_What to work on:_ Restate the whole listing exactly, leaving nothing out.

=== Source material ===

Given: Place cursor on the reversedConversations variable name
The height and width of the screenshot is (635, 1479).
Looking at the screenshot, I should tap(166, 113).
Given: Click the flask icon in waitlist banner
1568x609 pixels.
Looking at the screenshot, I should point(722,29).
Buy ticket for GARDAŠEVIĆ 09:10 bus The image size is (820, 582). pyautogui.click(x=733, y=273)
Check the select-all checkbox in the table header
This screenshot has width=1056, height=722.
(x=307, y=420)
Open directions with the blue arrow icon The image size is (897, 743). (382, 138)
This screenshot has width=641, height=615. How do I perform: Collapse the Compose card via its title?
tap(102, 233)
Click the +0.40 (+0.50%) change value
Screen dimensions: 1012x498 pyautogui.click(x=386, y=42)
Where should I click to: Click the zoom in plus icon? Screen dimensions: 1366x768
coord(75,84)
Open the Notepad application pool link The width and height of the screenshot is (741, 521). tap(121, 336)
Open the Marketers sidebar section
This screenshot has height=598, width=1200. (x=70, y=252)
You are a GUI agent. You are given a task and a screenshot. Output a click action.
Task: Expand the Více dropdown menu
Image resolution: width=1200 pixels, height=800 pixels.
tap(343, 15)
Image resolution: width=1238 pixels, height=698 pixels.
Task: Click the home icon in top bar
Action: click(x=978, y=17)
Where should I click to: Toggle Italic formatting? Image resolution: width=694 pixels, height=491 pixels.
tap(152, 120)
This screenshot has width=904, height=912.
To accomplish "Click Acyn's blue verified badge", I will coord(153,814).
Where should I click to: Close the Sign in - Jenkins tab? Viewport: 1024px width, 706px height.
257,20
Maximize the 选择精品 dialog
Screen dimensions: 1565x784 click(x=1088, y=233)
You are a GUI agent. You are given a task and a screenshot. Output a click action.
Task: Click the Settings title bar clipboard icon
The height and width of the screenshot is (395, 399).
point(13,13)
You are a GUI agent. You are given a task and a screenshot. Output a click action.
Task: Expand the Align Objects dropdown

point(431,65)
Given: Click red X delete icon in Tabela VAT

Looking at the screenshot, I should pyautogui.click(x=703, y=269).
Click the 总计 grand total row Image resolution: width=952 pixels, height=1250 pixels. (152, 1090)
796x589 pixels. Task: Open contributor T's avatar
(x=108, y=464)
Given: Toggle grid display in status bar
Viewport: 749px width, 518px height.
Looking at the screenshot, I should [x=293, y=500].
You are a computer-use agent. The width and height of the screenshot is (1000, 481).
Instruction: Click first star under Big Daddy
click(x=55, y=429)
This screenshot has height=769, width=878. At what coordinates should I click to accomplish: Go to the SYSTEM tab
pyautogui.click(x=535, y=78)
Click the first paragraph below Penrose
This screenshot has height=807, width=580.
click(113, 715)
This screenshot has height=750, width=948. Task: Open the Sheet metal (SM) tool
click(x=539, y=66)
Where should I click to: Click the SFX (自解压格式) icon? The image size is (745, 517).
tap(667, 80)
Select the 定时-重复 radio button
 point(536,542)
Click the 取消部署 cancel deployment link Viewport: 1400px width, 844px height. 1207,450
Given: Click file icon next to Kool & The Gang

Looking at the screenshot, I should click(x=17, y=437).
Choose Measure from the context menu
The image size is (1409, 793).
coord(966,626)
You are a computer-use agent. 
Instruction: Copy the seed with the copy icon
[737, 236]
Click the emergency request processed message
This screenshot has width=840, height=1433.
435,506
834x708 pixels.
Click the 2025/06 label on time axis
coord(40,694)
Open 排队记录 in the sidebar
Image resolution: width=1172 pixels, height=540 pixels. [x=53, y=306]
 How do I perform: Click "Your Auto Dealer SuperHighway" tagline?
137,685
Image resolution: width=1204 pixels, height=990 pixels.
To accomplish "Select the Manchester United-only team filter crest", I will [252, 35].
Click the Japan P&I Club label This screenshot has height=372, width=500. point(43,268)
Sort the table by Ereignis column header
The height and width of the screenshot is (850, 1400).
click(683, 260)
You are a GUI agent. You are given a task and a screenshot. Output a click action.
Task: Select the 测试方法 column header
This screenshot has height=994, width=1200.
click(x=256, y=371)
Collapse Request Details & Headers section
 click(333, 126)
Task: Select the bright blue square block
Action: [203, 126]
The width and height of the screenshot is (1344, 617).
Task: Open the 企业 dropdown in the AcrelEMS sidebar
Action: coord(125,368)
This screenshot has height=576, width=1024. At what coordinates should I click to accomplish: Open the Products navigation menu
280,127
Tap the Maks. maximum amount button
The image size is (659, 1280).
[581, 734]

===

_Exercise solution:_
Given: Place cursor on the reversedConversations variable name
The height and width of the screenshot is (635, 1479).
Looking at the screenshot, I should tap(166, 113).
Given: Click the flask icon in waitlist banner
1568x609 pixels.
Looking at the screenshot, I should point(722,29).
Buy ticket for GARDAŠEVIĆ 09:10 bus The image size is (820, 582). pyautogui.click(x=733, y=273)
Check the select-all checkbox in the table header
This screenshot has width=1056, height=722.
(x=307, y=420)
Open directions with the blue arrow icon The image size is (897, 743). (382, 138)
This screenshot has width=641, height=615. How do I perform: Collapse the Compose card via its title?
tap(102, 233)
Click the +0.40 (+0.50%) change value
Screen dimensions: 1012x498 pyautogui.click(x=386, y=42)
Where should I click to: Click the zoom in plus icon? Screen dimensions: 1366x768
coord(75,84)
Open the Notepad application pool link The width and height of the screenshot is (741, 521). tap(121, 336)
Open the Marketers sidebar section
This screenshot has height=598, width=1200. (x=70, y=252)
You are a GUI agent. You are given a task and a screenshot. Output a click action.
Task: Expand the Více dropdown menu
Image resolution: width=1200 pixels, height=800 pixels.
tap(343, 15)
Image resolution: width=1238 pixels, height=698 pixels.
Task: Click the home icon in top bar
Action: click(x=978, y=17)
Where should I click to: Toggle Italic formatting? Image resolution: width=694 pixels, height=491 pixels.
tap(152, 120)
This screenshot has width=904, height=912.
To accomplish "Click Acyn's blue verified badge", I will coord(153,814).
Where should I click to: Close the Sign in - Jenkins tab? Viewport: 1024px width, 706px height.
257,20
Maximize the 选择精品 dialog
Screen dimensions: 1565x784 click(x=1088, y=233)
You are a GUI agent. You are given a task and a screenshot. Output a click action.
Task: Click the Settings title bar clipboard icon
The height and width of the screenshot is (395, 399).
point(13,13)
You are a GUI agent. You are given a task and a screenshot. Output a click action.
Task: Expand the Align Objects dropdown

point(431,65)
Given: Click red X delete icon in Tabela VAT

Looking at the screenshot, I should pyautogui.click(x=703, y=269).
Click the 总计 grand total row Image resolution: width=952 pixels, height=1250 pixels. (152, 1090)
796x589 pixels. Task: Open contributor T's avatar
(x=108, y=464)
Given: Toggle grid display in status bar
Viewport: 749px width, 518px height.
Looking at the screenshot, I should [x=293, y=500].
You are a computer-use agent. The width and height of the screenshot is (1000, 481).
Instruction: Click first star under Big Daddy
click(x=55, y=429)
This screenshot has height=769, width=878. At what coordinates should I click to accomplish: Go to the SYSTEM tab
pyautogui.click(x=535, y=78)
Click the first paragraph below Penrose
This screenshot has height=807, width=580.
click(113, 715)
This screenshot has height=750, width=948. Task: Open the Sheet metal (SM) tool
click(x=539, y=66)
Where should I click to: Click the SFX (自解压格式) icon? The image size is (745, 517).
tap(667, 80)
Select the 定时-重复 radio button
 point(536,542)
Click the 取消部署 cancel deployment link Viewport: 1400px width, 844px height. 1207,450
Given: Click file icon next to Kool & The Gang

Looking at the screenshot, I should click(x=17, y=437).
Choose Measure from the context menu
The image size is (1409, 793).
coord(966,626)
You are a computer-use agent. 
Instruction: Copy the seed with the copy icon
[737, 236]
Click the emergency request processed message
This screenshot has width=840, height=1433.
435,506
834x708 pixels.
Click the 2025/06 label on time axis
coord(40,694)
Open 排队记录 in the sidebar
Image resolution: width=1172 pixels, height=540 pixels. [x=53, y=306]
 How do I perform: Click "Your Auto Dealer SuperHighway" tagline?
137,685
Image resolution: width=1204 pixels, height=990 pixels.
To accomplish "Select the Manchester United-only team filter crest", I will [252, 35].
Click the Japan P&I Club label This screenshot has height=372, width=500. point(43,268)
Sort the table by Ereignis column header
The height and width of the screenshot is (850, 1400).
click(683, 260)
You are a GUI agent. You are given a task and a screenshot. Output a click action.
Task: Select the 测试方法 column header
This screenshot has height=994, width=1200.
click(x=256, y=371)
Collapse Request Details & Headers section
 click(333, 126)
Task: Select the bright blue square block
Action: [203, 126]
The width and height of the screenshot is (1344, 617).
Task: Open the 企业 dropdown in the AcrelEMS sidebar
Action: coord(125,368)
This screenshot has height=576, width=1024. At what coordinates should I click to accomplish: Open the Products navigation menu
280,127
Tap the Maks. maximum amount button
The image size is (659, 1280).
[581, 734]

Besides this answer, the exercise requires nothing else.